#### Written task A:
Express the lines of the entries as a JSON list of strings, one string per line and no blank lines, covering only the part that opens at the start of the entries and closes with the line containing "[Scroll to Historical". Leave the pictures out of the answer.

#### Extract to read:
I'm guessing that the results for (2) and (4) are the most surprising. I suspect that most people would have the intuition that deleting objects in bigger "chunks" would always be faster. Obviously, that's not the case, so let me illuminate some of EViews' inner workings...

Deletion techniques (1-3) must translate the wildcard expressions into a list of matching object names. The observed differences in runtime primarily reflect a tradeoff between two aspects of that process, 1) going through EViews' master list of objects to find objects with matching names, and 2) building the secondary list containing those matching names. For example, in the 100k scenario, (1) will go through the master list once and build a large list of 100k names. Contrast this with (2), which will go through the master list 100 times and build 100 lists of 1k names each (noting that the master list shrinks after each intermediate deletion of 1k objects). (3) is even more extreme, going through the (ever shrinking) master list 10,000 times, yet building small lists of only 10 names.

#### Written task B:
According to the passage on EViews object deletion, are these statements true? (i) In the 100k scenario, technique (1) goes through the master list once. (ii) Technique (3) builds lists of 1k names each. (iii) The master list grows after each intermediate deletion in technique (2). Answer yes or no for each and quote the deciding words.

Source data:
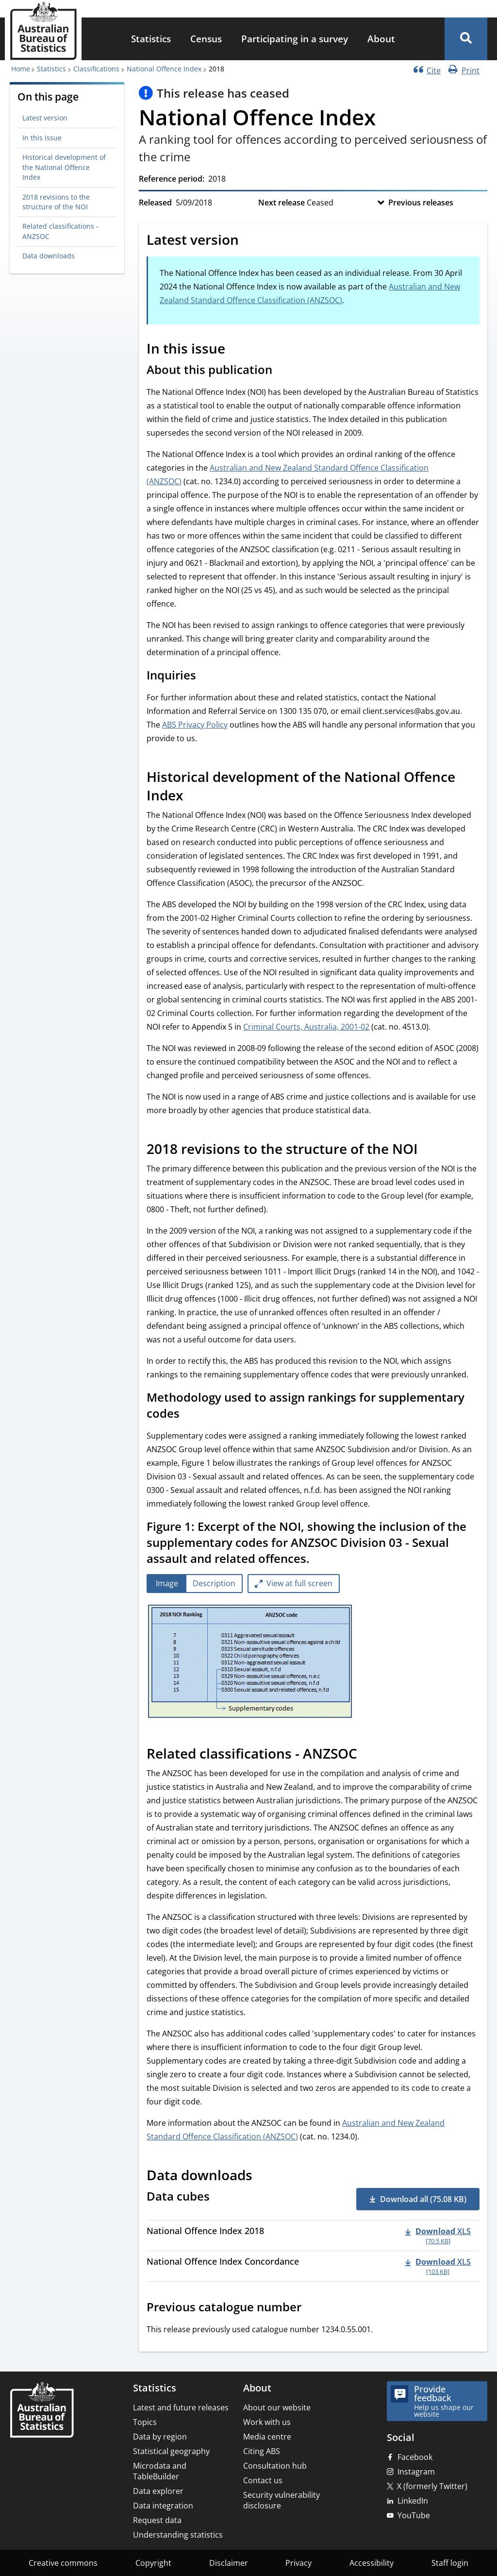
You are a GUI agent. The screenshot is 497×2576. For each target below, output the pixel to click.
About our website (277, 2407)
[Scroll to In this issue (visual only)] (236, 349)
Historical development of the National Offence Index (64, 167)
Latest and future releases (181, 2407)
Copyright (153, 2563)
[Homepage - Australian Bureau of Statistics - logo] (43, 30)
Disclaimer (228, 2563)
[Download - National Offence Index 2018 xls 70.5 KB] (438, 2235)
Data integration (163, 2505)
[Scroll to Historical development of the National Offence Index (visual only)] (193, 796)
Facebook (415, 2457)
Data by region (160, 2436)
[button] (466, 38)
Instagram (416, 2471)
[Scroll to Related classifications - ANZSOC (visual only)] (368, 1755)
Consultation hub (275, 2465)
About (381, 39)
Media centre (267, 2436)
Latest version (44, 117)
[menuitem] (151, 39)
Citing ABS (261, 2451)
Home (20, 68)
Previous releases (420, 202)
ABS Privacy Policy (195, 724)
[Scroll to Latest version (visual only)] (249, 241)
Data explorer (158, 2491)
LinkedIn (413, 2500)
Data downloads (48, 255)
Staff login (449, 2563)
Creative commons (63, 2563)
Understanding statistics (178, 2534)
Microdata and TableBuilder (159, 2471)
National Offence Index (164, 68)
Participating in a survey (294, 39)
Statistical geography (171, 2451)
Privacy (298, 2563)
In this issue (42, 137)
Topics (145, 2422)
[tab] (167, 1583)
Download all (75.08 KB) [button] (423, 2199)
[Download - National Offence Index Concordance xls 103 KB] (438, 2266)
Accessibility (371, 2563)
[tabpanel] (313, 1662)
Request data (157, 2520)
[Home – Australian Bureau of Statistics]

#### Exercise output A:
[
  "You are a GUI agent. The screenshot is 497×2576. For each target below, output the pixel to click.",
  "About our website (277, 2407)",
  "[Scroll to In this issue (visual only)] (236, 349)",
  "Historical development of the National Offence Index (64, 167)",
  "Latest and future releases (181, 2407)",
  "Copyright (153, 2563)",
  "[Homepage - Australian Bureau of Statistics - logo] (43, 30)",
  "Disclaimer (228, 2563)",
  "[Download - National Offence Index 2018 xls 70.5 KB] (438, 2235)",
  "Data integration (163, 2505)",
  "[Scroll to Historical development of the National Offence Index (visual only)] (193, 796)"
]

#### Exercise output B:
(i) Yes: "(1) will go through the master list once and build a large list of 100k names."
(ii) No: "yet building small lists of only 10 names."
(iii) No: "the master list shrinks after each intermediate deletion of 1k objects"